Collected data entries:

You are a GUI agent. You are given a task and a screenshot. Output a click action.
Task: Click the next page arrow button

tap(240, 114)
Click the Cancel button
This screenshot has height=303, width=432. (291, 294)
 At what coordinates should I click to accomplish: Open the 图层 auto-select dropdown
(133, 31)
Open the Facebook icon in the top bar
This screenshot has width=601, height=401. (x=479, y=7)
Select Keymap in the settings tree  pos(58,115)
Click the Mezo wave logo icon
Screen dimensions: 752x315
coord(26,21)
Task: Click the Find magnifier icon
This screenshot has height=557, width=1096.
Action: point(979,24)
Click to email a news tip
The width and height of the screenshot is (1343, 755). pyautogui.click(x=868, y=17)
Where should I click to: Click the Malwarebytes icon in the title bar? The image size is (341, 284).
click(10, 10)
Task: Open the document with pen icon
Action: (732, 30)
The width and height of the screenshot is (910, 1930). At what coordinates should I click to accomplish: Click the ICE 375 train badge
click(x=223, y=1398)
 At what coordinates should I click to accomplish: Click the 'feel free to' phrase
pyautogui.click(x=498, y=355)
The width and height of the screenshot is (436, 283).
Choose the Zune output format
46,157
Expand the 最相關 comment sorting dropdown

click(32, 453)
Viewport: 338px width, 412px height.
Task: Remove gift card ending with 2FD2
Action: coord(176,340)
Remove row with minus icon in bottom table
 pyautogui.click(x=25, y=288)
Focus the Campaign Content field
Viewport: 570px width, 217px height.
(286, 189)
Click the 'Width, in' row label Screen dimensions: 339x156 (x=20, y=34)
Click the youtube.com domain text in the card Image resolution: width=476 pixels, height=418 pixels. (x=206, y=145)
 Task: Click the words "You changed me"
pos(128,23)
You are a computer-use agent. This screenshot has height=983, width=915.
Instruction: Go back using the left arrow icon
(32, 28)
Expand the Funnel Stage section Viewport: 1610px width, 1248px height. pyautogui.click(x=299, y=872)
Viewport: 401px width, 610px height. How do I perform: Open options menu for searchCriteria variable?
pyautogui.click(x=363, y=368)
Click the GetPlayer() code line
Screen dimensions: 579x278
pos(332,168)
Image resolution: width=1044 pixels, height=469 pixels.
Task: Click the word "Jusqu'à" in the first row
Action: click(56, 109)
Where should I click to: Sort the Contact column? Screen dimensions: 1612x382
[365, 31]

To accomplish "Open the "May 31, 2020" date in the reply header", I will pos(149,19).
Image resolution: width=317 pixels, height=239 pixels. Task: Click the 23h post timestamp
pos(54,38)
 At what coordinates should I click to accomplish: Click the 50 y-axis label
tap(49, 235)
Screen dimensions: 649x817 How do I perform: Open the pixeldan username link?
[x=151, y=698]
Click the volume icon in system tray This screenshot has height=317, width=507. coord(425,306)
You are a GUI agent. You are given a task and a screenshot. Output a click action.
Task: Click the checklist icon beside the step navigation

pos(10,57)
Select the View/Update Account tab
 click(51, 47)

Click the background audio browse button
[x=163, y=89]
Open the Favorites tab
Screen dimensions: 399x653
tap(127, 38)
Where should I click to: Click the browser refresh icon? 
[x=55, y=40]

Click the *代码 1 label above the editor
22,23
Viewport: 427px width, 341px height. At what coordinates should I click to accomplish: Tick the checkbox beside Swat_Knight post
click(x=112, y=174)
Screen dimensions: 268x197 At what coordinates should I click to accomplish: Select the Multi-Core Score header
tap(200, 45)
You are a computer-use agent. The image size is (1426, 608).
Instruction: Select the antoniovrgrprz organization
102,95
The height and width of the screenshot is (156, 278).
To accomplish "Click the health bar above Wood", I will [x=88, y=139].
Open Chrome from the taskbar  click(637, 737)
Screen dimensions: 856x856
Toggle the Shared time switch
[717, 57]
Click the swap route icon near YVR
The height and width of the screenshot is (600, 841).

• **Requirement**
Work out how many lines of the data hold the string "computer". State only that number.

• **Written response**
2